O PL 1.389/2026 propõe fixar percentuais mínimos de recursos para o semiárido: 30% do Pronaf e 20% do Pronamp, além de priorizar investimentos em segurança hídrica, irrigação eficiente e conservação do solo. Para Coronel, trata-se de resposta direta a uma desigualdade regional documentada por dados oficiais, não apenas discurso político. “Isso é uma questão de justiça para com o semiárido. O Nordeste representa quase metade do território do semiárido, e é necessário dar essa mão amiga ao nordestinos sofredores que estão à mercê do sol, da chuva e das intempéries para sobreviver”, declarou o senador.
O segundo projeto, PL 1.393/2026, mira um problema operacional recorrente entre produtores: a lentidão do Proagro, programa federal que protege agricultores de perdas causadas por fenômenos climáticos. Segundo Coronel, quando uma estiagem severa atinge o semiárido, o tempo de resposta do programa costuma ser incompatível com a urgência da situação, e o produtor fica sem cobertura no momento em que mais precisa dela. A proposta cria mecanismo mais ágil de acesso à proteção em cenários de emergência climática.

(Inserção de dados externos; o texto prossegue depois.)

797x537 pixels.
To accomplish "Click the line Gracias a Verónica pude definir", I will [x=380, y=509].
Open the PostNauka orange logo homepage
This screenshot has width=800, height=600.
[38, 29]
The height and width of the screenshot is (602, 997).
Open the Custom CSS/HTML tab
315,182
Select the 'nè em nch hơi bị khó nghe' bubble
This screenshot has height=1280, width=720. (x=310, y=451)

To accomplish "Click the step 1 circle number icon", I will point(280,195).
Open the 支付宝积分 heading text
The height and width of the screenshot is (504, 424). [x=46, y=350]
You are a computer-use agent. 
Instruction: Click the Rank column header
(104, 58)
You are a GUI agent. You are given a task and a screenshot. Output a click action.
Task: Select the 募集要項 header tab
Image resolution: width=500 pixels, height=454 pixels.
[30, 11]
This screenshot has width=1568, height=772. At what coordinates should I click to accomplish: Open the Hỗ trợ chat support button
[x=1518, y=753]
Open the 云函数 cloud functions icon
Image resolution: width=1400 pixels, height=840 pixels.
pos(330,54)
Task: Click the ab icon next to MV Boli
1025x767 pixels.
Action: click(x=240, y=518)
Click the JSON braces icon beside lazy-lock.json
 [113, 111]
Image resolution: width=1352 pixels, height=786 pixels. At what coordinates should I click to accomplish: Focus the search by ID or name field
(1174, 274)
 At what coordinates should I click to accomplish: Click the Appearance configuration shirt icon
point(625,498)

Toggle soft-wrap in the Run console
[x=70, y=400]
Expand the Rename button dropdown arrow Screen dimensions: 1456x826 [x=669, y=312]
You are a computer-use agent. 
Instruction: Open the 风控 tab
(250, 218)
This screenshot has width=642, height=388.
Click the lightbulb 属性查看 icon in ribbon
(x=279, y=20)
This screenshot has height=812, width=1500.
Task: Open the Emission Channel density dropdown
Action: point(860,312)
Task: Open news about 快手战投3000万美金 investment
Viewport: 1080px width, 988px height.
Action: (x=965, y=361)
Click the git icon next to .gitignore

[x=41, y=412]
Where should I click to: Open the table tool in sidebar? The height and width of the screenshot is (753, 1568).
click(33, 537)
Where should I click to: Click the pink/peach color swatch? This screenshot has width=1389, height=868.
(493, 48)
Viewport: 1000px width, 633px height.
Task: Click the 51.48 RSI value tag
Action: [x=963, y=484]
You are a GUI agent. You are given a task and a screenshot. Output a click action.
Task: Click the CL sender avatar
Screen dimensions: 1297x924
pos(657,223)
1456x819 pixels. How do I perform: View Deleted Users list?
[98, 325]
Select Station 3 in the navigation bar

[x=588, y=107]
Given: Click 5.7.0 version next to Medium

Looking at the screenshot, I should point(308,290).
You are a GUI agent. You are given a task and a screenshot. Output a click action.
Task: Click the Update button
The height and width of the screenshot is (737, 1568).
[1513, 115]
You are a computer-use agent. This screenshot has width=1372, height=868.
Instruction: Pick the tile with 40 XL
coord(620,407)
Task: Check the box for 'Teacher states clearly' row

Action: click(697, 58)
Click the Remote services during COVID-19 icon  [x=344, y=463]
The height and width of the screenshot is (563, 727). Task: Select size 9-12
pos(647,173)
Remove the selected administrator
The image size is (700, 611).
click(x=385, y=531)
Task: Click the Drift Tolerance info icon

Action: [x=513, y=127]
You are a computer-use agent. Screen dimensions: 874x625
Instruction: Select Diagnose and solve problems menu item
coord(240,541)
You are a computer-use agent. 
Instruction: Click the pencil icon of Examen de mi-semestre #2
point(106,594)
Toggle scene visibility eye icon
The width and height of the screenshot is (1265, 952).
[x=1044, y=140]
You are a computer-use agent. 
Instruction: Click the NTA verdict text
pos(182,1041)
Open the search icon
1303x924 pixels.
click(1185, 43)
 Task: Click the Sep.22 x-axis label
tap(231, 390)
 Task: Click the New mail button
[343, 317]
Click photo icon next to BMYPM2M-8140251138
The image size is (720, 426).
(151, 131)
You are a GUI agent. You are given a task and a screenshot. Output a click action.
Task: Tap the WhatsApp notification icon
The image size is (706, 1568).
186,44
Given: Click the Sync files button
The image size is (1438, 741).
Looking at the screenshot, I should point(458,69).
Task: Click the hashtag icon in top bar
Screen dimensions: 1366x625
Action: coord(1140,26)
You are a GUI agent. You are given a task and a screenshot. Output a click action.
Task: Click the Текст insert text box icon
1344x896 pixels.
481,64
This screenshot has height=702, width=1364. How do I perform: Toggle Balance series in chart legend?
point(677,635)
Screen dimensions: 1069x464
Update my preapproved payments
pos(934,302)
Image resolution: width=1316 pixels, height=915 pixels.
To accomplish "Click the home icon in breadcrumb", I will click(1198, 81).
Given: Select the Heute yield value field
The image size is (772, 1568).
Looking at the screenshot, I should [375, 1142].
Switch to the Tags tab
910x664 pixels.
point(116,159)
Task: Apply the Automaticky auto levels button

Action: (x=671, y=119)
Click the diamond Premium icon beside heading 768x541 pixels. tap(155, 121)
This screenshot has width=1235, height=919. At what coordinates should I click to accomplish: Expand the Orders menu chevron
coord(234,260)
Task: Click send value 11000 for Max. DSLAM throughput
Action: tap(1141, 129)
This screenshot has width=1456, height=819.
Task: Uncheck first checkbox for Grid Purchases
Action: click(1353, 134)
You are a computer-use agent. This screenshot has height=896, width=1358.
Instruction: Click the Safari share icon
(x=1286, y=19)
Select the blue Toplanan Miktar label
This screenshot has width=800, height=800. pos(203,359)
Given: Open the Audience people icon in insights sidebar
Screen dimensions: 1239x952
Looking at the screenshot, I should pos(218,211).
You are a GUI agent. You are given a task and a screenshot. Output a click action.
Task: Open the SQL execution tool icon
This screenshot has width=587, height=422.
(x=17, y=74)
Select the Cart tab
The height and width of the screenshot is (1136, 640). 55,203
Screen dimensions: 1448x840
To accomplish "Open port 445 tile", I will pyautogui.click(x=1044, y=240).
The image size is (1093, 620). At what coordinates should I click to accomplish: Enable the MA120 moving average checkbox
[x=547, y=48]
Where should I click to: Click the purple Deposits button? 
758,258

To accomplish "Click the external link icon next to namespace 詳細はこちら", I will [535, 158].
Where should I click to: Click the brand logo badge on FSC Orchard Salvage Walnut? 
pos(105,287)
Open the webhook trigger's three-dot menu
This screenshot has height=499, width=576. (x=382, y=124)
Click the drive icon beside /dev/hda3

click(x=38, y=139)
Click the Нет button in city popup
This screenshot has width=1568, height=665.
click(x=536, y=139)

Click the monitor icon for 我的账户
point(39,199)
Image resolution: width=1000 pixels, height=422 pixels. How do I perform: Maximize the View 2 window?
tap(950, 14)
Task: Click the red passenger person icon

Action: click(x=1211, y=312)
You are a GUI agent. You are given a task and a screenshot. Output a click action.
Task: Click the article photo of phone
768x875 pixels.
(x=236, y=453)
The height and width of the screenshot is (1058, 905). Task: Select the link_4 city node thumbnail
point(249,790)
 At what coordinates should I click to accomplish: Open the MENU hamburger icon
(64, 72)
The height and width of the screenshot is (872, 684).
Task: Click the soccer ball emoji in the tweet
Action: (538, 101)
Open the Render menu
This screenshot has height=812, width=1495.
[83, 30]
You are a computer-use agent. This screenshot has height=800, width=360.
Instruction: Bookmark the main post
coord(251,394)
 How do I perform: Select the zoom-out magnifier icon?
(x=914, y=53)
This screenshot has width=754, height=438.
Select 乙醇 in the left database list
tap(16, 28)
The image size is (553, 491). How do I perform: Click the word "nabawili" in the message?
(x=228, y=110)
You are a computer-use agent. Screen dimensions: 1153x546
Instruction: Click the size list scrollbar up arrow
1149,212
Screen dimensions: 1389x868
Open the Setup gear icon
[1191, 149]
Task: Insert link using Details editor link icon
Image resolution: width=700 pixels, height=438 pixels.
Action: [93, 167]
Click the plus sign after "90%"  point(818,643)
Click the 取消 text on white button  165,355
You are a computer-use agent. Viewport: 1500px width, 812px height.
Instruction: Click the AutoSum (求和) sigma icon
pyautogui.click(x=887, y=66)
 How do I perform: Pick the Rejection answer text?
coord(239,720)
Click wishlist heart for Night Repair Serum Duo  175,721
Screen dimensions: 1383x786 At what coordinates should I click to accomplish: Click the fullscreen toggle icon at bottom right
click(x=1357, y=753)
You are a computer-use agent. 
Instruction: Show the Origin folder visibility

O semiárido corresponde a cerca de 15% do território nacional e a mais de 60% da área da Região Nordeste, segundo dados oficiais citados nos projetos. O recorte geográfico, historicamente vulnerável a secas e dependente da agricultura familiar, que os dois textos de Coronel colocam no centro da política de crédito rural, na tentativa de transformar um dado de desigualdade regional em mudança concreta na destinação de recursos federais.